I think there's a natural bias on the internet about AN.  AN microsurgical patients with positive outcomes no longer consider themselves AN patients.  They never join the "AN Survivor Community."  They move on with their lives and never bother to post their experiences on the internet.  This is certainly the experience of the few patients I've met.  Microsurgical patients with poor outcomes are looking for support and someone to comiserate with, so they join the ANA and/or post their horror stories on the internet.  (see also UK comment below)

By contrast, radiosurgical patients have to have periodic MRI's to verify the tumor is not growing.  Even those with the best outcomes never stop being "AN patients."  They join the "AN Survivor Community" and post their stories online. This is at least one reason why we hear lots of stories of positive outcomes for radiation.

When the radiation therapy (especially GK) has long-term complications like delayed cochlear, facial, or trigeminal nerve damage, the onset of nerve damage occurs over the course of months or even years, rather than the abrupt failure which occurs when surgery goes awry.  The slow onset of complications does not motivate patients to report their horror stories, as they have had a long time to get used to their conditions.  This may be one reason we don't hear from the GK patients with poor outcomes, despite the statistics showing there must be thousands of them.

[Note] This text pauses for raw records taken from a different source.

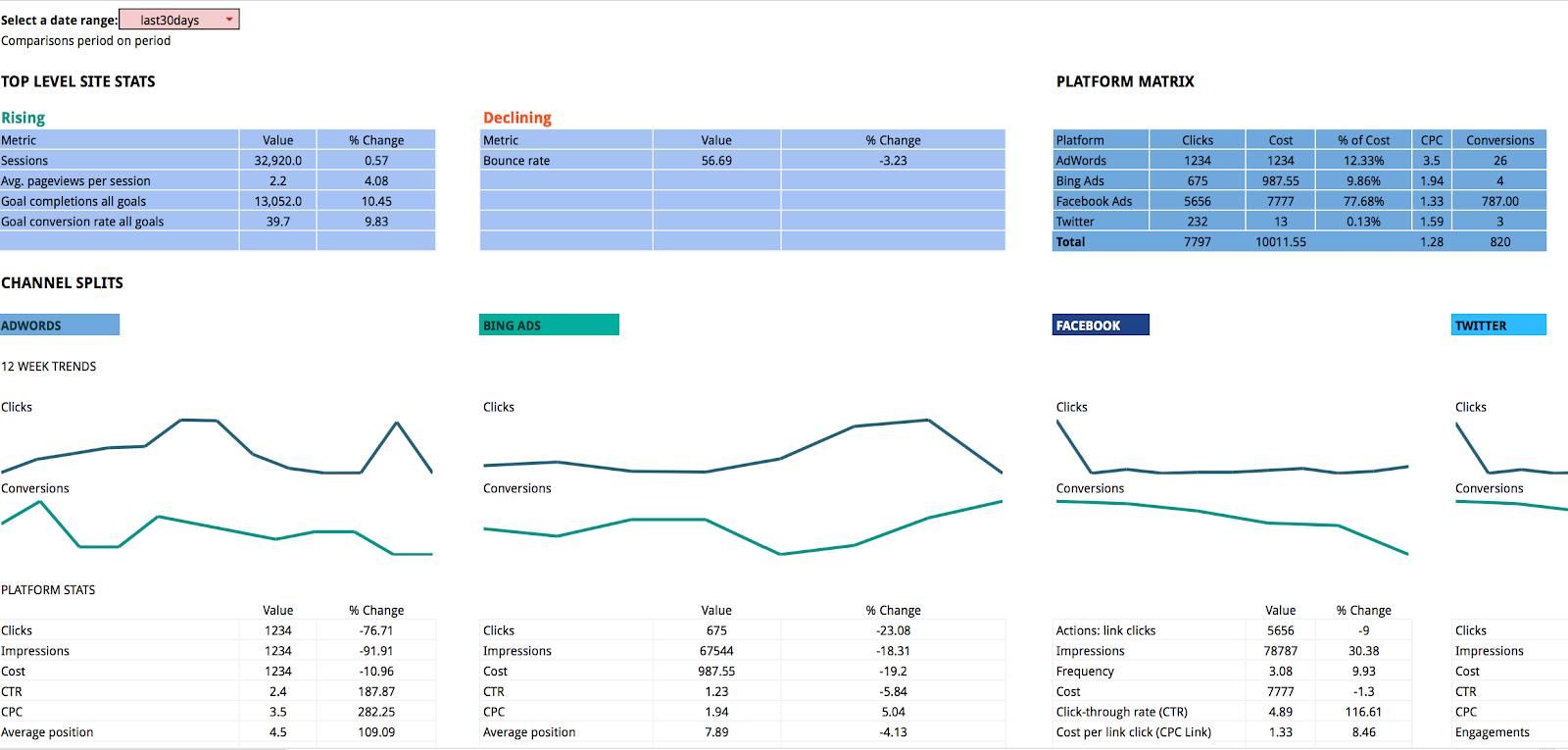This screenshot has height=750, width=1568.
Task: Select the TWITTER channel header cell
Action: pos(1497,325)
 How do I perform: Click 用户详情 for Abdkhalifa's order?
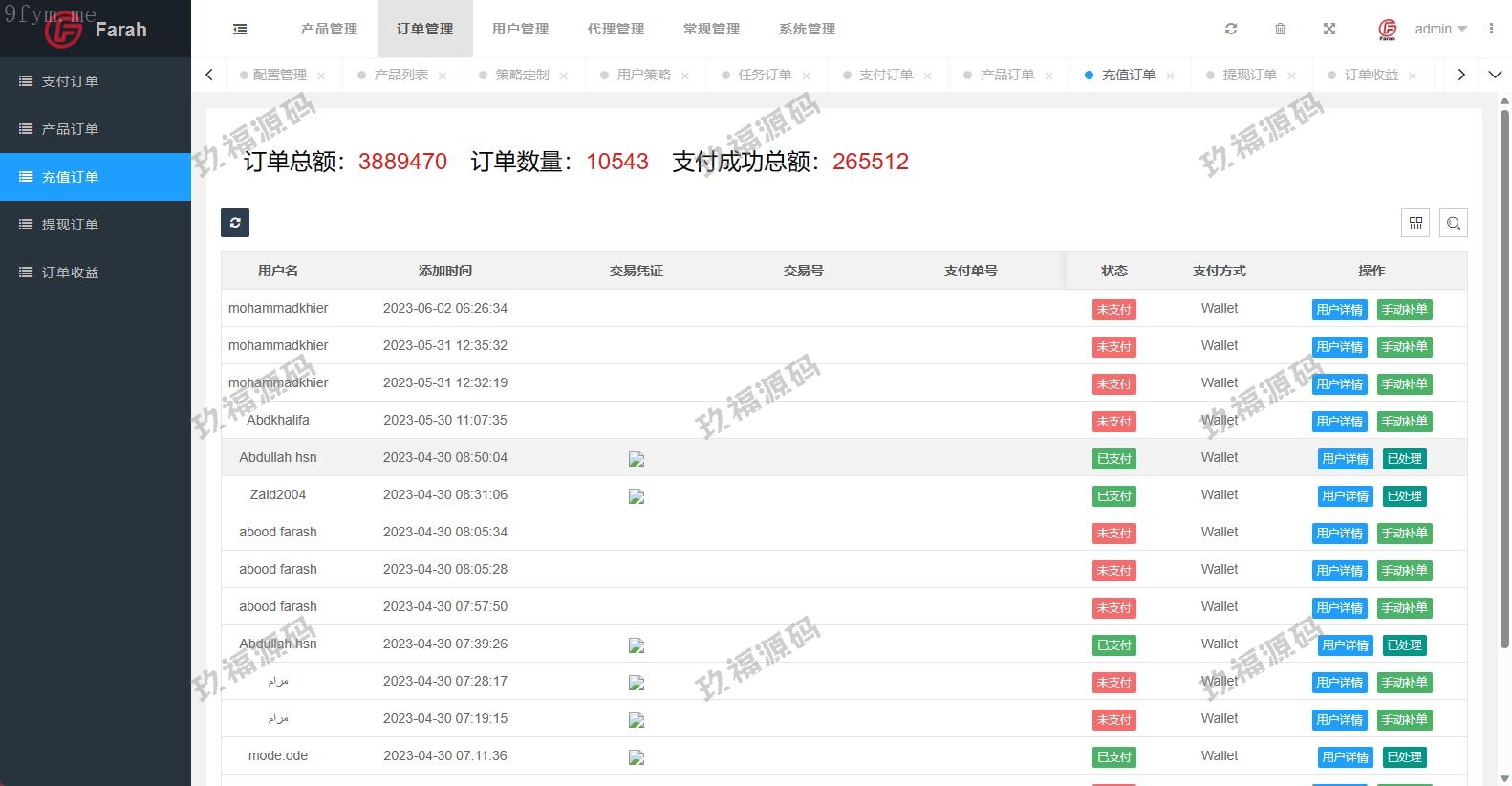tap(1339, 422)
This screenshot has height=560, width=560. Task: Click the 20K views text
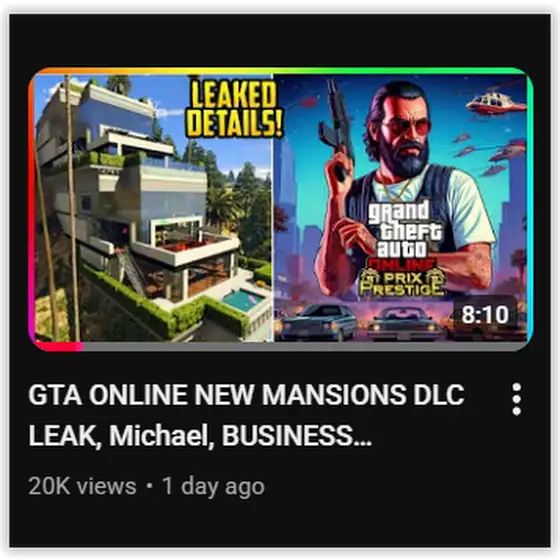[x=82, y=486]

Lastly, some patients had to fight to get their treatment covered by their insurers - some of these patients become crusaders, promoting the cause.

Microsurgery for AN is like cutting into the side of your house with a chainsaw to get at frozen pipes, while hoping you don't cut into the house wiring. Radiotherapy is like playing a blowtorch over the outside wall to thaw the pipes, and hoping you don't start a smoldering fire that could erupt hours later.  Techniques have GOT to improve.

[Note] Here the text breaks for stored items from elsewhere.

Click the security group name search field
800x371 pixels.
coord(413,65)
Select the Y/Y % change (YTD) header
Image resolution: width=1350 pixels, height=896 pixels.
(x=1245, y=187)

In the near future, AN might be treated with focused ultrasound. This technique is similar to, and gives all the advantages of radiotherapy, but since the treatment is only induced heat, not radiation, some of the long-term side effects (delayed nerve damage, for example) should be eliminated.  Like radiosurgery, the tumor is inactivated, but not killed or removed.  Stereotactic microwaves (just like your oven!) might also offer the same advantages.

Both benign and malignant tumors emit chemicals that ask the body to route them more blood vessel as the tumor grows.  This is called angiogenisis.  Radiosurgery or ultrasound might be enhanced with recently developed drugs that inhibit angiogenisis.  You fry the tumor's blood vessels with a very low dose of radiation, and the drugs prevent the blood vessels from healing or growing back.

Farther in the future, perhaps 10 or 20 years, some biotech company will make a vaccine that teaches the body's immune system to attack the mutated schwann cells in the tumor. Or perhaps a biotoxin will be used to deliver poison directly to the mutated cells. Or perhaps DNA therapy will be used to correct the mutated DNA in the tumor - when the damaged tumor preventer gene in the neuroma cells is repaired, the tumor cells should commit suicide.

These biological techniques will be the real "better than sliced bread" treatments, the undeniable holy grail for AN. The tumor will be dissolved slowly, and absorbed by the body. The slow removal of the tumor will preserve the cranial nerves like radiotherapy, but the tumor will be eliminated like surgery. Within our lifetimes, the debate over microsurgery vs. radiotherapy will be void.  Unfortunately, those of us diagnosed today (2000) can't wait for these holy grail treatments to arrive.

There appears to be a special difficulty in the UK, where most people use a government health plan and apparently have little choice but to have their surgery performed by the local neurosurgeon, who may perform two or three AN removals a year.  Given the awful choice between an inexperienced microsurgeon and an inexperienced radiosurgeon, choose the inexperienced radiosurgeon every time - I've had several otologists tell me the level of skill and experience required for acceptable outcomes is lower with radiation.

Alternatively, do what one patient I know did - pay for the best treatment with your own money.  It's worth it.